Keigo sente que Asato tem algo diferente e suas suspeitas se confirmam quando ele se corta ao talhar madeira para fazer artesanato. Asato então toca seu ferimento e Keigo se dá conta de algo inusitado: seu colega tem o poder de transferir para o próprio corpo as feridas de outra pessoa. Desde esse momento, os dois se tornam amigos e compartilham não apenas o segredo de Asato como também momentos divertidos em que Asato passa a passar para o próprio corpo os machucados de outras crianças que vão à enfermaria da escola.

No decorrer da trama, Keigo fica sabendo da história de Asato: que sua mãe está na cadeia por ter assassinado o marido e ter tentado matar também o próprio filho a facadas. Eles também acabam conhecendo uma adulta, Shiho, que possui uma sorveteria e usa uma máscara no rosto, a qual nunca tira. Ambos passam a frequentar a sorveteria de Shiho para tomar sorvete e Keigo vê que Shiho, além de não tirar a máscara, tem um grande afeto por Asato. Embora seja uma pessoa afetuosa e bem-humorada, ela carrega uma grande dor. Perdeu o irmão – que lembra Asato – em um incêndio, incidente no qual queimou seu rosto (motivo por qual usa a máscara). A partir daí, os meninos vão vendo como cada pessoa que existe no mundo carrega suas dores particulares e há tantas pessoas sozinhas neste mundo em que coisas cruéis acontecem para quem não merece.

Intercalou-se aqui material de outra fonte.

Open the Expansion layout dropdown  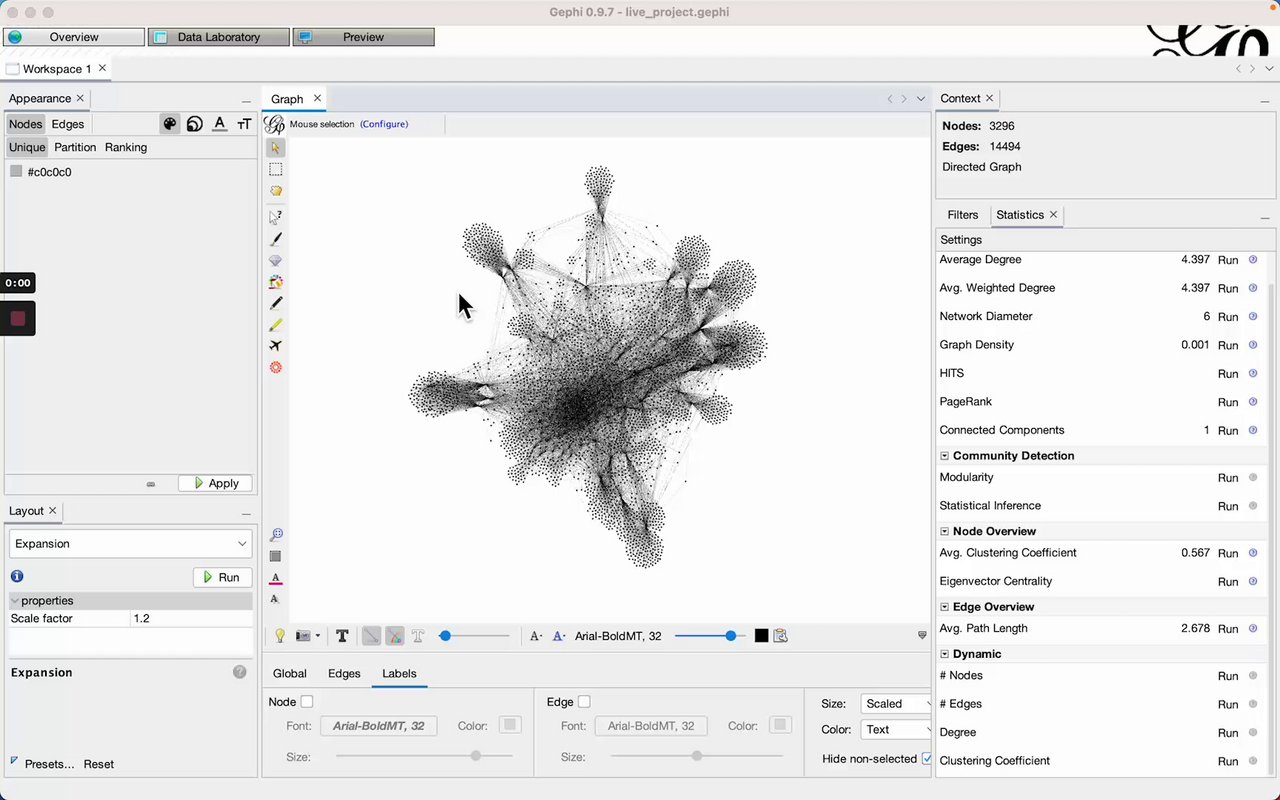pos(130,544)
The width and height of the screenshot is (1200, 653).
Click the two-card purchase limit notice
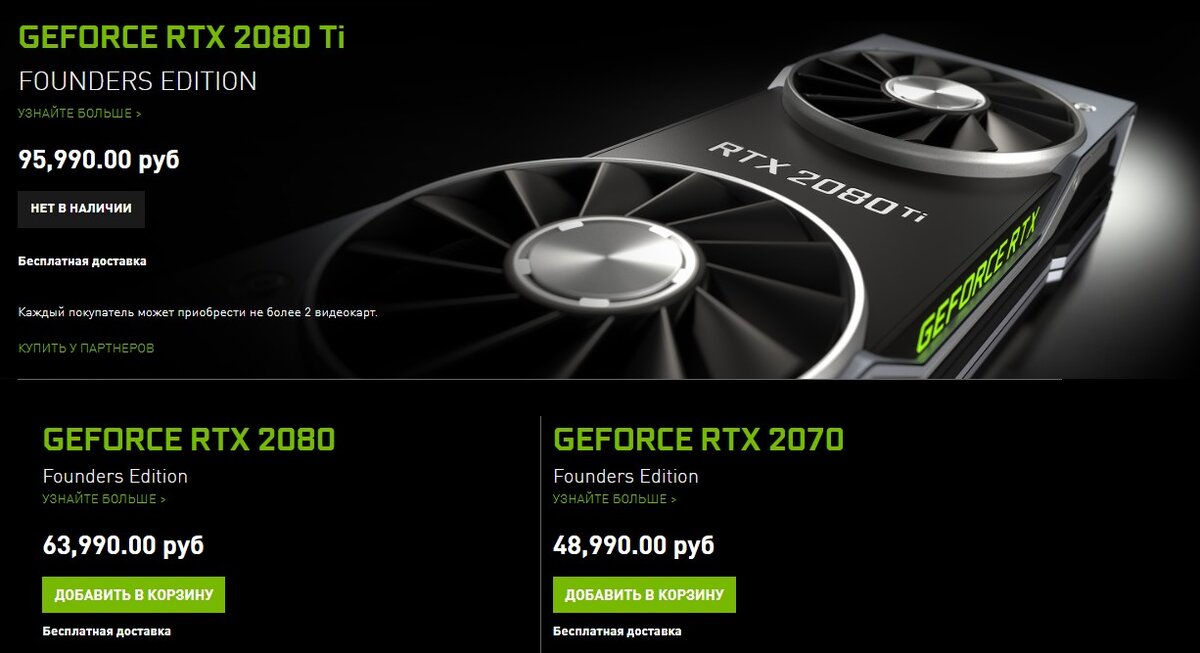(198, 312)
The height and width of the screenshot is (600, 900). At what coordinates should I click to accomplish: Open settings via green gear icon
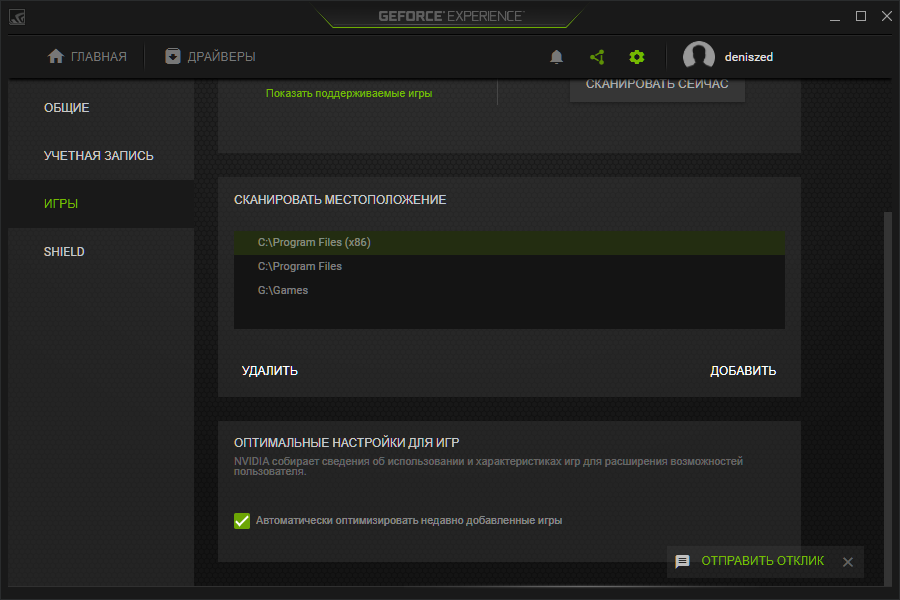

A história vai se intensificando e, ao atingir seu clímax, surge uma pergunta: conseguirão os meninos vencer os sentimentos de solidão e inadequação causados por suas feridas emocionais, que são muito piores do que qualquer ferimento físico? Poderão achar motivos que os levem a concluir que vale a pena viver e ter esperanças na vida e no futuro? Estas são perguntas que só eles conseguirão responder. Enfim, o que ninguém consegue é ficar indiferente diante dos dramas e da luta de Keigo e Asato para prosseguir em sua jornada de busca pela felicidade. Qualquer um que leia Feridas se sentirá tocado pela sensibilidade com que o autor aborda o sofrimento de pessoas que apenas querem viver e ser amadas como qualquer outra.